I'm working with some human breakpoint data:
Chr.L Pos.L Strand.L Chr.H Pos.H Strand.H
18 19092052 + 18 30289323 +
I would like to know where breakpoints are generally occuring, e.g. joining together two exons, introns, UTRs, etc.
I have tried querying Ensembl via Biomart in R using:
attributes = c("transcript_biotype"), filters = c("chromosomal_region")
When I use the first position 18:19092052:19092052:1
it returns some transcripts which are out of range (e.g. 18822203-19035091) but seems to return the correct transcript with transcript start and end values overlapping the input, so I can work with that.
However for the second position 18:30289323:30289323:1
it does not return anything. Does this mean it is noncoding DNA? Is this happening because I am querying Ensembl Genes? I can live with that too but I'd just like it confirmed.
Otherwise, is there a better way I could do this? Perhaps using an SNP tool, like ANNOVAR?

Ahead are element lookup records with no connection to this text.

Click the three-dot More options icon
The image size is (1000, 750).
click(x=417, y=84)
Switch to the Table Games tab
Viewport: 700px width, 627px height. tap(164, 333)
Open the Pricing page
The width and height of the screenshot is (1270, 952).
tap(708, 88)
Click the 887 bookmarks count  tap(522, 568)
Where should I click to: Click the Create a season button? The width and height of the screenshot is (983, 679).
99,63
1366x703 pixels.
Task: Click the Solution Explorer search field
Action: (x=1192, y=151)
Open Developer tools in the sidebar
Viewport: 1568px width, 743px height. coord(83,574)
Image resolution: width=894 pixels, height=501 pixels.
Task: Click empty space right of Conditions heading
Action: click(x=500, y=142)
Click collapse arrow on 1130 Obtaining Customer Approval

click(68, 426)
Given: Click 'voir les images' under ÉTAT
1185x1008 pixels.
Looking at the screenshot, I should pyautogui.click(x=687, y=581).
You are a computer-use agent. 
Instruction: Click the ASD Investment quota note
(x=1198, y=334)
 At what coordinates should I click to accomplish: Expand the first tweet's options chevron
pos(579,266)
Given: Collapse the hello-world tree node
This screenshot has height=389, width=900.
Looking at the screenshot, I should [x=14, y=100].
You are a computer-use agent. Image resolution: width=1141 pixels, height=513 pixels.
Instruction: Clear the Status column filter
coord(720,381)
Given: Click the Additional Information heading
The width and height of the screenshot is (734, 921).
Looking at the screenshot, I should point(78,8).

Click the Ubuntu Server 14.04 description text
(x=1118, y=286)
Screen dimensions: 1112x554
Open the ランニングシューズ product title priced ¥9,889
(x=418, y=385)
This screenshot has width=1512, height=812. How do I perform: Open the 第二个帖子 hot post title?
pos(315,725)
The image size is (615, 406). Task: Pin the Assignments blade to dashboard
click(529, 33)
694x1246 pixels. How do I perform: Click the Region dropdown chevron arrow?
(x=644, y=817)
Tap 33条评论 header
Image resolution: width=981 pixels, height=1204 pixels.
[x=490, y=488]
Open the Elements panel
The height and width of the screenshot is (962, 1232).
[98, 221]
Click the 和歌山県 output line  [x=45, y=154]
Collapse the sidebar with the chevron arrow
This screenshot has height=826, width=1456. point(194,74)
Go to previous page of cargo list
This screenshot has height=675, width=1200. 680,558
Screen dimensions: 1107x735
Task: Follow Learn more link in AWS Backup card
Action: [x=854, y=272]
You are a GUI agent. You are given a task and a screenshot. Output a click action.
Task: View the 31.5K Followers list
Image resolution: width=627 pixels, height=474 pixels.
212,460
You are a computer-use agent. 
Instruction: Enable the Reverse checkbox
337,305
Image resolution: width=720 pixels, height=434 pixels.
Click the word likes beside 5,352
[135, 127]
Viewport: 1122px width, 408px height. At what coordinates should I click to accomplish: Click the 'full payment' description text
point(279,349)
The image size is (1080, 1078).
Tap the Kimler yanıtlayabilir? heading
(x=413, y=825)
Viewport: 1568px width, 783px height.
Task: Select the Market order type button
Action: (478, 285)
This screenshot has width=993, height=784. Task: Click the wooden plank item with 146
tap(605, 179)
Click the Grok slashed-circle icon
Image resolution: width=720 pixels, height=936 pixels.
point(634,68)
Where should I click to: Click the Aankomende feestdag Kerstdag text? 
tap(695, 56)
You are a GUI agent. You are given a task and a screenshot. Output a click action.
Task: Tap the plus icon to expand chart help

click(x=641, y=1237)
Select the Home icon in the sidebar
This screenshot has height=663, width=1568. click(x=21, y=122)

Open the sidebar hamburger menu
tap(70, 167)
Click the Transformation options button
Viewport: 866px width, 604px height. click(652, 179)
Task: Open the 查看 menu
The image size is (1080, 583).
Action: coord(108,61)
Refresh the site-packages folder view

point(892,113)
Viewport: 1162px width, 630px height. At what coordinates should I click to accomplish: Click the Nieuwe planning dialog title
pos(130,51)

Hi Emily - many thanks for your help! :) I've mislead you a bit with my question though, sorry! I have a lot of breakpoint data to analyse, that example was just the first line in one of the files. Also the forward strand is correct for both breakpoints (it is a large deletion). VEP looks interesting, I've previously been using tabix/vcftools to query 1000 genomes but that looks like it could be much easier. The SNPs idea is great too.
Wasn't sure if you had lots or just one or two. You can analyse the whole lot at once with the VEP. If you've got lots, I recommend the Perl script and downloading a cache:
http://www.ensembl.org/info/docs/variation/vep/vep_script.html
A breakpoint surely doesn't have a strand, as both strands are broken. If you specify a strand to BioMart it will only look for features on one strand, but if you don't specify a strand, it will look for features on both strands, which is what you want.